Absolute pressure: Pressure measured relative to a perfect vacuum (0 pressure). Gauge pressure: Pressure measured relative to atmospheric pressure. Gauge pressure = Absolute pressure − Atmospheric pressure. Examples: A car tire inflated to 32 PSI gauge = 32 + 14.7 = 46.7 PSI absolute. A tire at 0 PSI gauge is not flat — it still has atmospheric pressure (14.7 PSI absolute). Blood pressure: 120/80 mmHg is gauge pressure (above atmospheric). Vacuum: Negative gauge pressure. Full vacuum = −14.7 PSI gauge = 0 PSI absolute. This calculator uses absolute pressure. When working with tires or hydraulics, remember to add atmospheric pressure if using gauge readings.

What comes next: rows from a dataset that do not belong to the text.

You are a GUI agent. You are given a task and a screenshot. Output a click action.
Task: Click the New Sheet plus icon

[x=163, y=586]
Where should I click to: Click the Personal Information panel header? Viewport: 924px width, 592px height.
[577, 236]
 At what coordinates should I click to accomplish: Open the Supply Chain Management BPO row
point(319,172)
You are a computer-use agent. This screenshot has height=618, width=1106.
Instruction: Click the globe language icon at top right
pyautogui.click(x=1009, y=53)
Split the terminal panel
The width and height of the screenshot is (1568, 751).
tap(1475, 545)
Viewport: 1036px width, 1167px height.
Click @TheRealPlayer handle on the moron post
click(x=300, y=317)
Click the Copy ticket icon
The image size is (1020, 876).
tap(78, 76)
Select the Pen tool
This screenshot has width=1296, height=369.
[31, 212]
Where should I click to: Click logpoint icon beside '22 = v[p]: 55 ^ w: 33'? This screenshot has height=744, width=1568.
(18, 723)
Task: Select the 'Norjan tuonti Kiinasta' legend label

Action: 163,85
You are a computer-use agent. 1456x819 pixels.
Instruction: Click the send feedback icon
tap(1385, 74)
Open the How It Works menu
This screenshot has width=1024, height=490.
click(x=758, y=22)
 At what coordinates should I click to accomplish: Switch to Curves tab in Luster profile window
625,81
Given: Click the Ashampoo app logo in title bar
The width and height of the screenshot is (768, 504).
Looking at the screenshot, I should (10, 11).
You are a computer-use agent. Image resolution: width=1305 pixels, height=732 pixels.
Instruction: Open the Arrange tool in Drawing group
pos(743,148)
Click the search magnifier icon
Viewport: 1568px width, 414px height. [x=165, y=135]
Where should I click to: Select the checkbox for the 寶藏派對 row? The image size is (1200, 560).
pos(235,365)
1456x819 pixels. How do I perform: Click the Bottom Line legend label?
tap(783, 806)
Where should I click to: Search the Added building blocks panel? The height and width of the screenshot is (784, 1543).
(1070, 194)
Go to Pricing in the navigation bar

What is mmHg and where is it used?
mmHg (millimeters of mercury) originated from mercury manometers — tube instruments where pressure was measured by how high it could push a column of mercury. 1 mmHg = 133.322 Pa = 0.0193 PSI. Also called Torr (1 Torr ≈ 1 mmHg, exact: 1 atm = 760 Torr). Still used in: Medicine: Blood pressure (e.g., 120/80 mmHg), intraocular pressure. Vacuum technology: Describing low-pressure environments. Meteorology (older equipment). Barometric pressure in US weather: often shown as inHg (inches of mercury). 1 inHg = 25.4 mmHg = 3,386.4 Pa. Standard atmosphere = 29.92 inHg = 760 mmHg.
What pressure units are used in engineering vs everyday life?
Everyday applications: Tire pressure: PSI (US), bar (Europe). Blood pressure: mmHg (worldwide). Weather/barometric: hPa / millibar (meteorology), inHg (US aviation/weather). Bicycle tires: PSI or bar. Engineering applications: Hydraulics: PSI (US), bar or MPa (metric). Compressed air systems: PSI or bar. Water supply: PSI (US), kPa or bar (metric). Structural loads: kPa or MPa. Vacuum systems: Torr, Pa, mbar. High-pressure research: GPa (gigapascal). Food safety (sterilization): bar or PSI. The SI system uses Pascal and its multiples (kPa, MPa, GPa) for all scientific work.